Irish Deputy PM Coveney has said that UK-EU trade negotiations ‘has not been good’ and that there is a lot to do in a small amount of time. This initially led to the Pound losing ground against both the Euro and Dollar. At 7am this morning, the Bank of England suggested that the UK economy may experience its worst recession on record due to the coronavirus pandemic, estimating that the economy could contract by 14% this year. However, two members of the Monetary Policy Committee voted to increase quantitative easing by between £100-300bbn and unanimously decided to keep interest rates on hold at 0.10%.

The fact that some MPC members are ready to provide further monetary stimulus gave the Pound a big boost, recovering most of its losses experienced in the last 24 hours. Bank of England Governor Bailey is due to speak at 10am, and the market will pay close attention for any indication of when this further stimulus could take place.

Forecasts from the European Commission showed that they expect the Eurozone to also fall into a deep and uneven recession, with Italy and Spain predicted to show declines of over 9% and with Greece’s economy shrinking by 9.7%. This has kept the Euro from making any significant gains against the Dollar. In addition, German factory orders for the month of March fell by 15.6%, which didn’t help the Euro’s cause.
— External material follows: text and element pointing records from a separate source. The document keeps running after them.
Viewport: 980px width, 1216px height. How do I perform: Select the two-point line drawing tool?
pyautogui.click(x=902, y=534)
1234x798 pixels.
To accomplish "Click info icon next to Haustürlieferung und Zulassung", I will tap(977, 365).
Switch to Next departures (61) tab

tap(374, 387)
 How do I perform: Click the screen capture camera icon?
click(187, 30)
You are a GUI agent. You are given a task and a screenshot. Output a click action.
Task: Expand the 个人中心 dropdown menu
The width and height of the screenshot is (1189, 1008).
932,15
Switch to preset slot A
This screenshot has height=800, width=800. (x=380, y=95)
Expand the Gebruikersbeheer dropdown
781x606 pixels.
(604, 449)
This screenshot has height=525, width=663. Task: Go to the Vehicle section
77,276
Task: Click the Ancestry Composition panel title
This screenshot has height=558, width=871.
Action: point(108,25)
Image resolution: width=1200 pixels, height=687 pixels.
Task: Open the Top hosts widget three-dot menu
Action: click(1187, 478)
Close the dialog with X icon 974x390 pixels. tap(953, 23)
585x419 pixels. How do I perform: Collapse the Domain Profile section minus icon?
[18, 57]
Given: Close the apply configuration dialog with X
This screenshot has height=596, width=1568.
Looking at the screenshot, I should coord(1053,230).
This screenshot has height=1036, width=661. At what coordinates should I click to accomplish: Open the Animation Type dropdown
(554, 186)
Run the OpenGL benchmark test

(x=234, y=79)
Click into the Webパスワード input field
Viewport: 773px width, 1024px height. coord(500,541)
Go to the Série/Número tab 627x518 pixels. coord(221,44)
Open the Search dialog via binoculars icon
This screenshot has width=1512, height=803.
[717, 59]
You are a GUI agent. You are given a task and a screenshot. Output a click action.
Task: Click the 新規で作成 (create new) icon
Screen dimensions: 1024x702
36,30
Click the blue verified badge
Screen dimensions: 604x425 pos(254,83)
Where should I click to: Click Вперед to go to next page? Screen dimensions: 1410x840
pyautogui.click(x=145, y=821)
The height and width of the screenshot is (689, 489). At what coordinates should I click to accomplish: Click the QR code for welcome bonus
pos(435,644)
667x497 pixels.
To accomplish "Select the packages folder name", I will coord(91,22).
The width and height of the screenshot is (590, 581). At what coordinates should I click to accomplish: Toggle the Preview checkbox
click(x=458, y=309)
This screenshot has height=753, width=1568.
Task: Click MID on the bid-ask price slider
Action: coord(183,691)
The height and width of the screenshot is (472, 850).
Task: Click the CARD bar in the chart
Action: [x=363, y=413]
ECB President Lagarde will be delivering a speech at 3pm which could provide some volatility.

With US Secretary of State Pompeo renewing his verbal attack on China and President Trump indicating that they will keep a close eye on whether or not China are fulfilling their obligations as part of the Phase 1 trade agreement, the Dollar has benefitted in the current risk-off climate. US ADP non-farm employment change showed a loss of over 20 million jobs being lost in the private sector. With unemployment claims due this afternoon and non-farm payrolls being released tomorrow, the Dollar is likely to continue to experience extreme volatility.